Task requirements: Please transcribe, exactly and only, the lines of the records below from the one holding "Given: Click the 0.00 MACD zero level label" to the very end.

[Data records]
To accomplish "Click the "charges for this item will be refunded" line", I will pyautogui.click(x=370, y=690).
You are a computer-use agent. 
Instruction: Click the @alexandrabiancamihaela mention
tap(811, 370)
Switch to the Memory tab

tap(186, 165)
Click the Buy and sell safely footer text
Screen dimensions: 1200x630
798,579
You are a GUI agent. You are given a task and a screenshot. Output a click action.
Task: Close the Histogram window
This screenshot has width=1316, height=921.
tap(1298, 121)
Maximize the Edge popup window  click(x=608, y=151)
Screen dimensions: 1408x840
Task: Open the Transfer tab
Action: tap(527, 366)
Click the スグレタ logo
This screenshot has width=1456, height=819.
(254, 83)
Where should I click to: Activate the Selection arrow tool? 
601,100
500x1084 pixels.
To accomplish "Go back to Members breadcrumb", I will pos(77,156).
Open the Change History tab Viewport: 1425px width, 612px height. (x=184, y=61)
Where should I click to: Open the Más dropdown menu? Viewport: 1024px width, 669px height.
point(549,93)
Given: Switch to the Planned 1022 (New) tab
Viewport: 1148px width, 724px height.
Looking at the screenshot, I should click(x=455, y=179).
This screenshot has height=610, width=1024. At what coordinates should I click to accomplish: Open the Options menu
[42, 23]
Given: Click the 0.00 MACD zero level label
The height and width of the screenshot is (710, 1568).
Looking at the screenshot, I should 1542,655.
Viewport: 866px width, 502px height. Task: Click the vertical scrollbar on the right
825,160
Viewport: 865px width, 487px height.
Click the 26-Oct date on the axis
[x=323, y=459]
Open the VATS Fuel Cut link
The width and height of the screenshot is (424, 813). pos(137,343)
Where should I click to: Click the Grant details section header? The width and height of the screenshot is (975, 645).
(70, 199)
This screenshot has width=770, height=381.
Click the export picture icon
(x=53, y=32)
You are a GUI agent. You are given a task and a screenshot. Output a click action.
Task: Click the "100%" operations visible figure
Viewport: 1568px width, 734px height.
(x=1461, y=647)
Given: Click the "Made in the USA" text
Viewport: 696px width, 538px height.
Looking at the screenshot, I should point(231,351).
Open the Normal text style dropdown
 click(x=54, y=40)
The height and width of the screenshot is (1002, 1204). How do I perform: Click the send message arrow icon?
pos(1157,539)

Response for this exercise:
Given: Click the 0.00 MACD zero level label
The height and width of the screenshot is (710, 1568).
Looking at the screenshot, I should 1542,655.
Viewport: 866px width, 502px height. Task: Click the vertical scrollbar on the right
825,160
Viewport: 865px width, 487px height.
Click the 26-Oct date on the axis
[x=323, y=459]
Open the VATS Fuel Cut link
The width and height of the screenshot is (424, 813). pos(137,343)
Where should I click to: Click the Grant details section header? The width and height of the screenshot is (975, 645).
(70, 199)
This screenshot has width=770, height=381.
Click the export picture icon
(x=53, y=32)
You are a GUI agent. You are given a task and a screenshot. Output a click action.
Task: Click the "100%" operations visible figure
Viewport: 1568px width, 734px height.
(x=1461, y=647)
Given: Click the "Made in the USA" text
Viewport: 696px width, 538px height.
Looking at the screenshot, I should point(231,351).
Open the Normal text style dropdown
 click(x=54, y=40)
The height and width of the screenshot is (1002, 1204). How do I perform: Click the send message arrow icon?
pos(1157,539)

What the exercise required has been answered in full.